Collected data
Start of Block
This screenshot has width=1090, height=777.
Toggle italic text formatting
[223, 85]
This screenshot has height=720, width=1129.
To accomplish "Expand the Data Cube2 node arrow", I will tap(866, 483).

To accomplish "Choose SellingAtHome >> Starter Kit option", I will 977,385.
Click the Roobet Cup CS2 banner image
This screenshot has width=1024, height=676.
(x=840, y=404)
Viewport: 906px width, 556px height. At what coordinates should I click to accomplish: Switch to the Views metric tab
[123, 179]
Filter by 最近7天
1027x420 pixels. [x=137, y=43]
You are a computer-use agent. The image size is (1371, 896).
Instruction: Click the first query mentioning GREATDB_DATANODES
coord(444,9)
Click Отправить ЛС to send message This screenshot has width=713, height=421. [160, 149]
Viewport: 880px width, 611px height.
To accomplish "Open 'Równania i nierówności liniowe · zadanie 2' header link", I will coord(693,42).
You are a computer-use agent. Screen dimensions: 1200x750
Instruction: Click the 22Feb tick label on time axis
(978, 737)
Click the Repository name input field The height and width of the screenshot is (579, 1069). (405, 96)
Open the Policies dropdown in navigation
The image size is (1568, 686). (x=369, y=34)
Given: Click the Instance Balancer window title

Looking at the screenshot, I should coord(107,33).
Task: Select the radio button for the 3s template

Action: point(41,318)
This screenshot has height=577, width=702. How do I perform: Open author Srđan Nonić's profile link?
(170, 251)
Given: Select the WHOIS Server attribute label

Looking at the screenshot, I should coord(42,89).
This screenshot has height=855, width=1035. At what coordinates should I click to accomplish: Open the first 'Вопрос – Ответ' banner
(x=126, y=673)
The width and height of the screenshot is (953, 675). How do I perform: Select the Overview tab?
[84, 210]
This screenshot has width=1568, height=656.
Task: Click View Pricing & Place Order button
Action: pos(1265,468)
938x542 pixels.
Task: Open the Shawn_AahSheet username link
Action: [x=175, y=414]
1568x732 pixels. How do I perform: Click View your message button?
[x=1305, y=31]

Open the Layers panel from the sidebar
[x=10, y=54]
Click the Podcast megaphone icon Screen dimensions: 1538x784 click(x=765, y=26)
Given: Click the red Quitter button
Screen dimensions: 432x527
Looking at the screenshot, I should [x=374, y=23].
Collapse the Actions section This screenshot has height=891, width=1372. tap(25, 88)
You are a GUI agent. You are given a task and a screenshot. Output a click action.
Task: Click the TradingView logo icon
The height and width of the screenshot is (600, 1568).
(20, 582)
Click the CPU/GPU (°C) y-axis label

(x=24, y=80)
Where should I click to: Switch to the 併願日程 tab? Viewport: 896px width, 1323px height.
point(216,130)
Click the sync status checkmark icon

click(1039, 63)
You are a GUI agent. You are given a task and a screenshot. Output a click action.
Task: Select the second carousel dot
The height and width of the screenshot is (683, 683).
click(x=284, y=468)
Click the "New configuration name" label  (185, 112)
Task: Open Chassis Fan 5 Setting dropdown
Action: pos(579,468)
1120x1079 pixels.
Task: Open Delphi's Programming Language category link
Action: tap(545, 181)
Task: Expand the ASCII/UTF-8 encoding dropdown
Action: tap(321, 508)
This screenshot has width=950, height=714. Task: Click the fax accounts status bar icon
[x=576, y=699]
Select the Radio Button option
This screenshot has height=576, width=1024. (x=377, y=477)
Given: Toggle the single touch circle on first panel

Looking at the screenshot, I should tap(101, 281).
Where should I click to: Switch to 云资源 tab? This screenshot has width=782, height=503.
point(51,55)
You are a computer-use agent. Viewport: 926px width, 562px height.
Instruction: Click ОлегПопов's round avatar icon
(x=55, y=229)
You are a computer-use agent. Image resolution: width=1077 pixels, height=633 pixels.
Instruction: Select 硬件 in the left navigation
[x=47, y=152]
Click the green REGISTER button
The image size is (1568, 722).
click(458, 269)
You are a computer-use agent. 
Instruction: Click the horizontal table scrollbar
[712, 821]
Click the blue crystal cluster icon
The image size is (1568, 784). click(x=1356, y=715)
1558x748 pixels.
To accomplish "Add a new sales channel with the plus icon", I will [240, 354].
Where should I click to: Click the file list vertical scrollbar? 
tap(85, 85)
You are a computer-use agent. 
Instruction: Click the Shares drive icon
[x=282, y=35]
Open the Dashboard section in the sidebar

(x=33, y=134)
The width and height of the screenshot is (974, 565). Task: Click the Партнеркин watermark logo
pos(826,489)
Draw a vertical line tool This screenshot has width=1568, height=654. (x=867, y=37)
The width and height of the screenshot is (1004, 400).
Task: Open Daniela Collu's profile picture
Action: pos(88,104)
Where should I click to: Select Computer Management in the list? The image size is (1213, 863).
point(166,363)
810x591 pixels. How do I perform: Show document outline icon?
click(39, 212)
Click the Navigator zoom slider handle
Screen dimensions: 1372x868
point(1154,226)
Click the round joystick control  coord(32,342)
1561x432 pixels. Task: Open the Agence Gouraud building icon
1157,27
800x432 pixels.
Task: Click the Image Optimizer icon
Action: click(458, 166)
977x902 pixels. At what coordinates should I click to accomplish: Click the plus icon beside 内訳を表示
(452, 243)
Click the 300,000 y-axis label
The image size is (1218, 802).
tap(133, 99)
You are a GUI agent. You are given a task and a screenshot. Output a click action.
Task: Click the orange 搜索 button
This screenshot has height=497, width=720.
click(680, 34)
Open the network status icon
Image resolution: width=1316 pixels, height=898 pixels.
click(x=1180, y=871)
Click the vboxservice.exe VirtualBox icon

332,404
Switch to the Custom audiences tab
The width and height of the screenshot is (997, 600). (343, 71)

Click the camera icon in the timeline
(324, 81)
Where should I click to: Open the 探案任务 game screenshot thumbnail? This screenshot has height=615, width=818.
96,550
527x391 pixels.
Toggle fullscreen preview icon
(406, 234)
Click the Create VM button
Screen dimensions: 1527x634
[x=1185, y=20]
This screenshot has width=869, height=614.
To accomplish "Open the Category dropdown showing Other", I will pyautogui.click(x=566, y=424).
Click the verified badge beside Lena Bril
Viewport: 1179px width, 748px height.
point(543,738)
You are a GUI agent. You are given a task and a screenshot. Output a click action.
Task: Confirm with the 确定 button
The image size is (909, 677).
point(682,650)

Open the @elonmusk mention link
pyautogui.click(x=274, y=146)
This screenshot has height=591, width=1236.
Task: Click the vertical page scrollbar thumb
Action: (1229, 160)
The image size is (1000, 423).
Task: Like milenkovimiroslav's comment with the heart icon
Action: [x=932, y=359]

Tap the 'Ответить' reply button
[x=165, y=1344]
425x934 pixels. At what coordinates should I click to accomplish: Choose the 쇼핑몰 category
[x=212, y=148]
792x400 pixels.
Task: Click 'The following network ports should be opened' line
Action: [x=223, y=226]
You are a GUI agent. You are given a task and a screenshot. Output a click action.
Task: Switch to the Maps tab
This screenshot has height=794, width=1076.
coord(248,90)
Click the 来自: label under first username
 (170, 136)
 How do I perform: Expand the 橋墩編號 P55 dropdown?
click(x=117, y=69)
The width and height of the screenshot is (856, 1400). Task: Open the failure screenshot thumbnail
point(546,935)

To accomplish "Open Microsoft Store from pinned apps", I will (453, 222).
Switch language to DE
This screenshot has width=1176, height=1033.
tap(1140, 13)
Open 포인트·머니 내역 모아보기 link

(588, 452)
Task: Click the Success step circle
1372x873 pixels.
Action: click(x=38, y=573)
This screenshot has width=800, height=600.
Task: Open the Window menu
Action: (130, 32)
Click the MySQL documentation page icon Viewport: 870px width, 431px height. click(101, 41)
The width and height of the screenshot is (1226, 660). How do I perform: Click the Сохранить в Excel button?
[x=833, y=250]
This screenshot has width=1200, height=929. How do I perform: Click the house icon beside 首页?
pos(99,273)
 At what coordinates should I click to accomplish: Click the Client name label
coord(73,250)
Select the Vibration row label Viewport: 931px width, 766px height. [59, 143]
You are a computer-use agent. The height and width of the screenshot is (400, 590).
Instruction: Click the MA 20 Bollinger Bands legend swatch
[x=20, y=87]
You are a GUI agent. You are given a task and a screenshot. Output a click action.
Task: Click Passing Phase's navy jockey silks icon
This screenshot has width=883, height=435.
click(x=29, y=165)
End of Block
- **Aim of the task**
Return exactly the lines from the one containing "The width and height of the screenshot is (1226, 660)." through the last line of the records above, both included, and nothing else.

- **Task solution**
The width and height of the screenshot is (1226, 660). How do I perform: Click the Сохранить в Excel button?
[x=833, y=250]
This screenshot has width=1200, height=929. How do I perform: Click the house icon beside 首页?
pos(99,273)
 At what coordinates should I click to accomplish: Click the Client name label
coord(73,250)
Select the Vibration row label Viewport: 931px width, 766px height. [59, 143]
You are a computer-use agent. The height and width of the screenshot is (400, 590).
Instruction: Click the MA 20 Bollinger Bands legend swatch
[x=20, y=87]
You are a GUI agent. You are given a task and a screenshot. Output a click action.
Task: Click Passing Phase's navy jockey silks icon
This screenshot has width=883, height=435.
click(x=29, y=165)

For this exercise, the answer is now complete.